O povo, na sua eterna crendice, na sua doce lenda, fantasiando as mais extraordinárias aspirações e a existência dos mais extravagantes seres, anda agora preocupado com a aparição duma moira encantada que a certas horas surge à flor das águas na romântica Fonte de Alqueidão, exibindo a sua loira e farta cabeleira doirada e as formas lindas do seu corpo esbelto, meio mulher e meio peixe ...

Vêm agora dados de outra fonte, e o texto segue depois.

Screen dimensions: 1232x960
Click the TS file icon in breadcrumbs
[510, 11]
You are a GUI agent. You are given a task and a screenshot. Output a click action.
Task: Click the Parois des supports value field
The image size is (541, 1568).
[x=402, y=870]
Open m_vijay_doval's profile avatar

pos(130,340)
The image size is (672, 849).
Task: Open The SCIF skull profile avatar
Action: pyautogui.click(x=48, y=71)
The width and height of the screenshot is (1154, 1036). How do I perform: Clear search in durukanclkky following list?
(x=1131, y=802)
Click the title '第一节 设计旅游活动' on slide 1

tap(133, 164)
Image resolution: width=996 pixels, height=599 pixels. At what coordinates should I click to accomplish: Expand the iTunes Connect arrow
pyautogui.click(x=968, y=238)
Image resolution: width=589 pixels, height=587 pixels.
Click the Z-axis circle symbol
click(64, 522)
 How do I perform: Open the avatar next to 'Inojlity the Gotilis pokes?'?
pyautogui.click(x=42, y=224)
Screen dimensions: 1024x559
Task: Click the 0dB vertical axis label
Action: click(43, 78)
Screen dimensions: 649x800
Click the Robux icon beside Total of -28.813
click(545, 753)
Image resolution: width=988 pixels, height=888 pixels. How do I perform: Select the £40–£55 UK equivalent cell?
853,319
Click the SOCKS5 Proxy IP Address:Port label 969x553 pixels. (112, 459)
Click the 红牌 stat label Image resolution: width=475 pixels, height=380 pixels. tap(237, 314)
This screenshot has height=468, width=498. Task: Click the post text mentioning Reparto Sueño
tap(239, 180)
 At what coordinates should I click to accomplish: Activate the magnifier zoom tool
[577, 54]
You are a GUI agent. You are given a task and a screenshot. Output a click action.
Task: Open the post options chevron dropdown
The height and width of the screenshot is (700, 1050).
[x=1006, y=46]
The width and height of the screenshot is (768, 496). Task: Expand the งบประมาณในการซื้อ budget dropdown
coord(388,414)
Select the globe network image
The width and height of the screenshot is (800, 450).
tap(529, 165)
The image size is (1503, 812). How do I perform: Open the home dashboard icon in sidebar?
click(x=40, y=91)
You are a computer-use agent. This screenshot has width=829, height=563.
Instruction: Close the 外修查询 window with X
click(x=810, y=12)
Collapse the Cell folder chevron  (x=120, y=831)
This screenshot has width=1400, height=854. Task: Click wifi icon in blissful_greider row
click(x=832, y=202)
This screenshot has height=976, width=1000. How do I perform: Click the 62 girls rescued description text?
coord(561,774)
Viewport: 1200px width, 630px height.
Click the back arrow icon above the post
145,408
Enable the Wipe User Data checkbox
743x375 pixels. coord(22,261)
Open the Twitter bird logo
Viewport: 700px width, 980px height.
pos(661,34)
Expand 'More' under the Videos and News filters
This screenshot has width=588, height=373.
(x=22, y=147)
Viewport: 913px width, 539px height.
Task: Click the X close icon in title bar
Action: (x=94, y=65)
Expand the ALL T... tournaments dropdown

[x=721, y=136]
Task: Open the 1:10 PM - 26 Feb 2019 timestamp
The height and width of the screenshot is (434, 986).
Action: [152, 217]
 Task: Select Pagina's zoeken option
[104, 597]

-“Uma moira encantada na Fonte de Alqueidão!...'
A notícia correu célere. A lenda ateou entre as almas simples. A crença lavrou fundo nos peitos ingénuos que à volta do caso vão tecendo as mais inverosímeis versões.
Crianças e velhos palmilham a quase deserta rua de Alqueidão, numa irritante credulidade, para observarem de viso esse monstro mitológico que a desoras surge no seu encanto para ouvir - quem sabe? talvez o melodioso gorjeio dos rouxinóis nestas suaves noites de primavera!...
Aquele poético o solitário retiro onde o cantarolar das águas da fonte forma harmonioso conjunto com os dobrados do passaredo, tem tido, nestas ultimas noites, tanta concorrência que os verdadeiros moiros e moiras - namorados e namoradas - que por ali sonhavam na quebra dos seus encantos, foram obrigados a procurar outras solidões onde mais à vontade possam por em prática esses sortilégios amorosos ...
-“Uma moira encantada!... A atávica credulidade !
Aquele ruído estranho, aquele ronronar pesado e surdo que representa para a crendice popular o ressonar profundo da moira, nas horas calorentas da sesta, ou nas horas silenciosas da noite; aquele misterioso murmúrio que tanto pode ser o trabalhar das águas nas entranhas da terra, como o resfolgar dum reptil, cala mais fundo no âmago da populaça, infunde mais no espirito das gentes, que todos os exórdios que hajam de se pregar para opor como barreira a essa fantasia das almas simples e crédulas!
-“Uma moira encantada!...“ Oh! a eterna crendice deste povo!